Wall Street Sometime around midyear, tech stocks will begin to rebound, driven largely by interest rate cuts from the Federal Reserve Board, and general agreement that Internet issues have scraped bottom. The market for initial public offerings will return as well, but investors will be much more cautious than in days of old.
Chips Toward the end of 2001, a major chip manufacturer will announce a substantial speed breakthrough that will set Moores law back to zero and usher in a new era of even more powerful handheld and desktop devices. The event will revive the flagging PC industry.
Media Micro-ventures in music, film and video make it to the mainstream. A new pay-for Napster will codify Internet distribution and spawn imitators, and previously ignored talent will finally have a direct shot at marketing to the masses. However, established music labels and movie studios will maintain a strong advantage in promotion.
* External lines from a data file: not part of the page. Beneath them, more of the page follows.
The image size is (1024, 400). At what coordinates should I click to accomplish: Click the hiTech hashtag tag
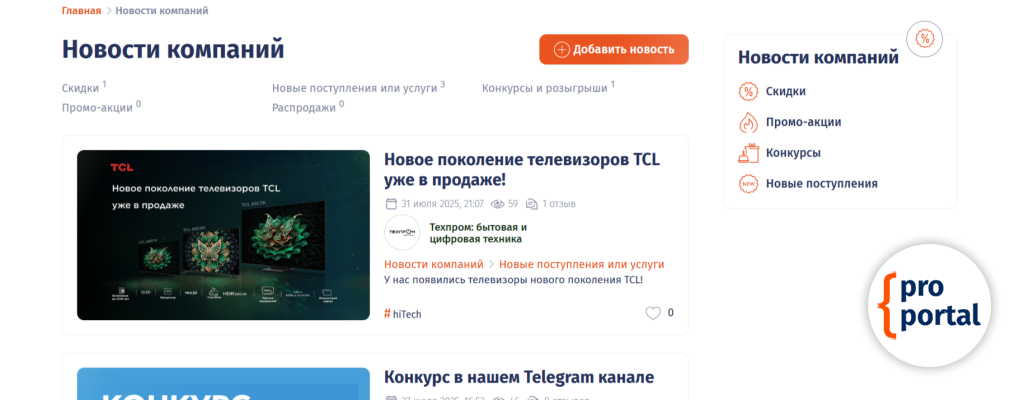tap(403, 314)
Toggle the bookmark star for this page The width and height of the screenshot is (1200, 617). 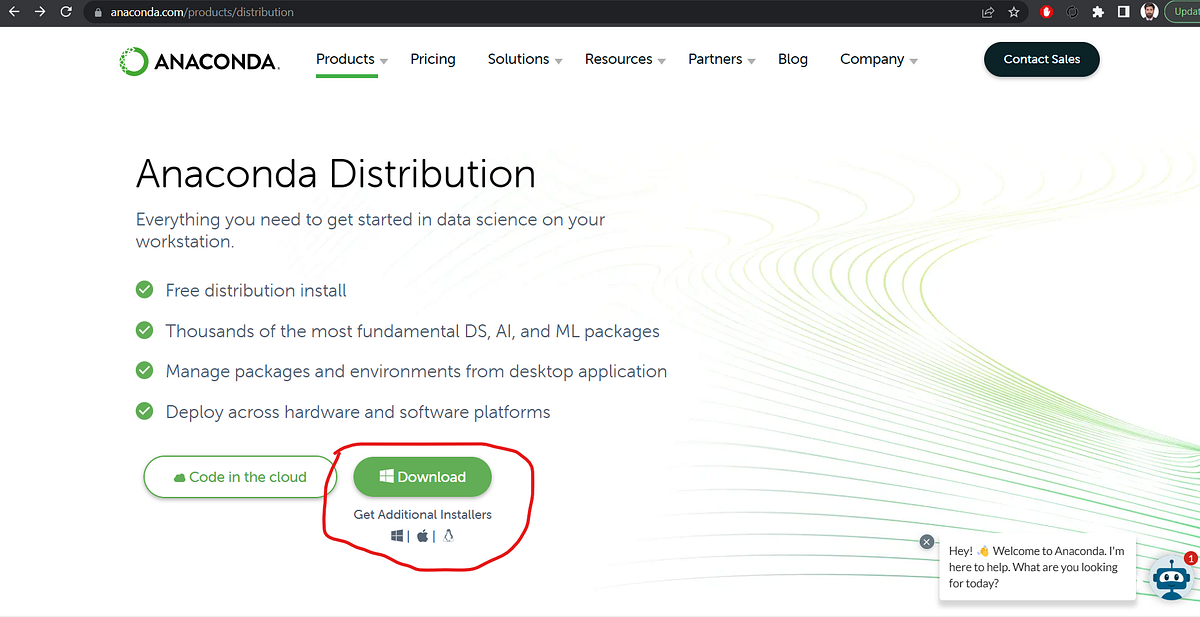point(1013,12)
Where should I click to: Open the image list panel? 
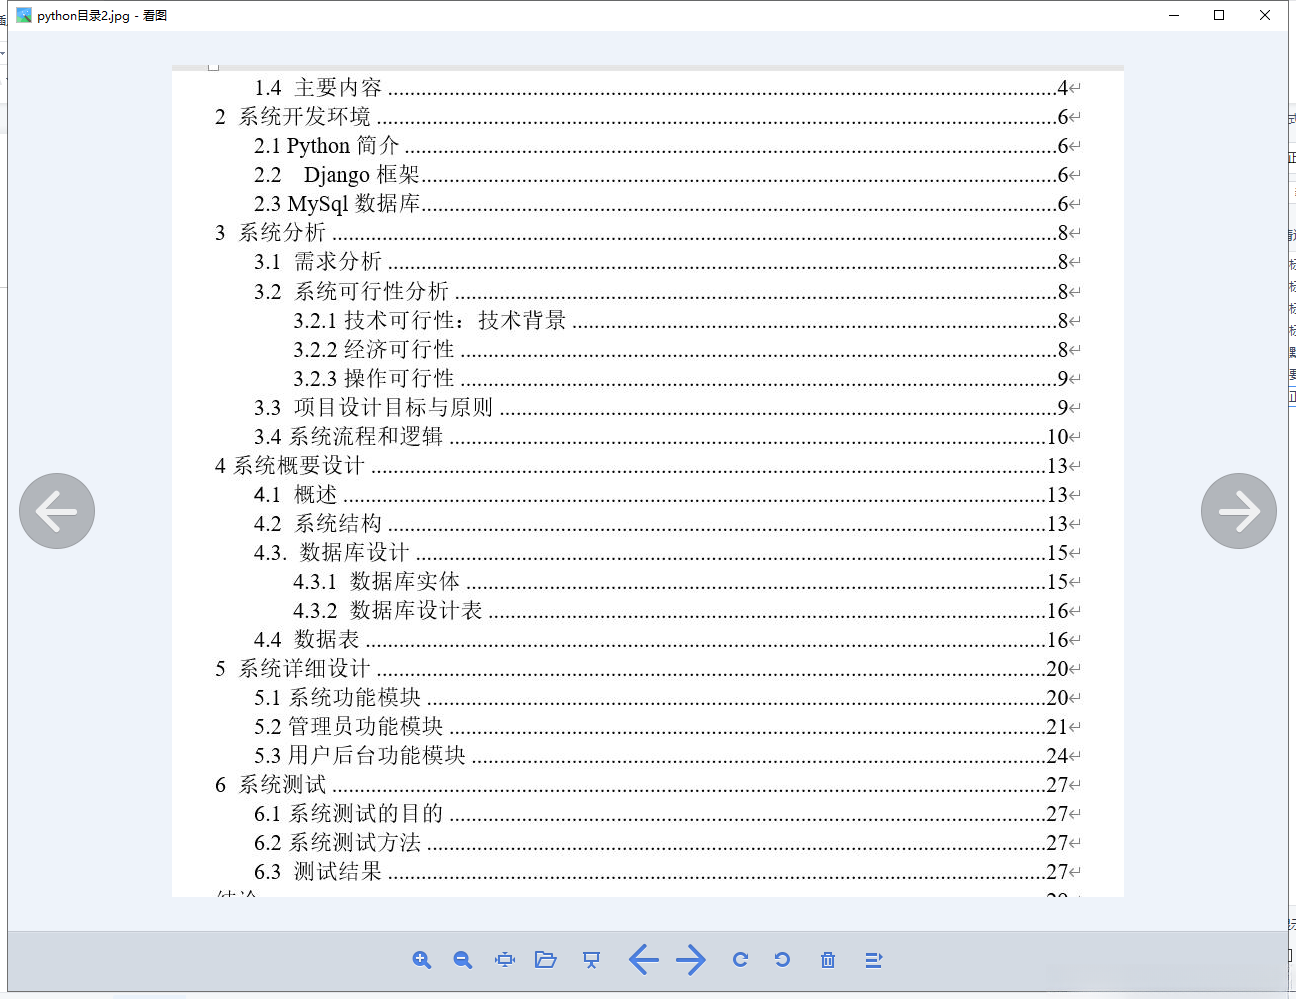[x=873, y=959]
AT&T Michael Armstrong will leave Ma Bell in the spring as the telephone companys financial fortunes continue to slide. Next stop for the executive will be Lucent Technologies, which desperately needs a star CEO and is willing to overlook Armstrongs weak Internet record.
ITV Interactive TV, the Great White Hope of so many venture capitalists and entrepreneurs, will gain altitude early in the year — but will run out of fuel by December and fall to Earth in a fiery heap. Generations of Americans have been reared to watch the boob tube passively. Dont mess with Bubba in his Barcalounger.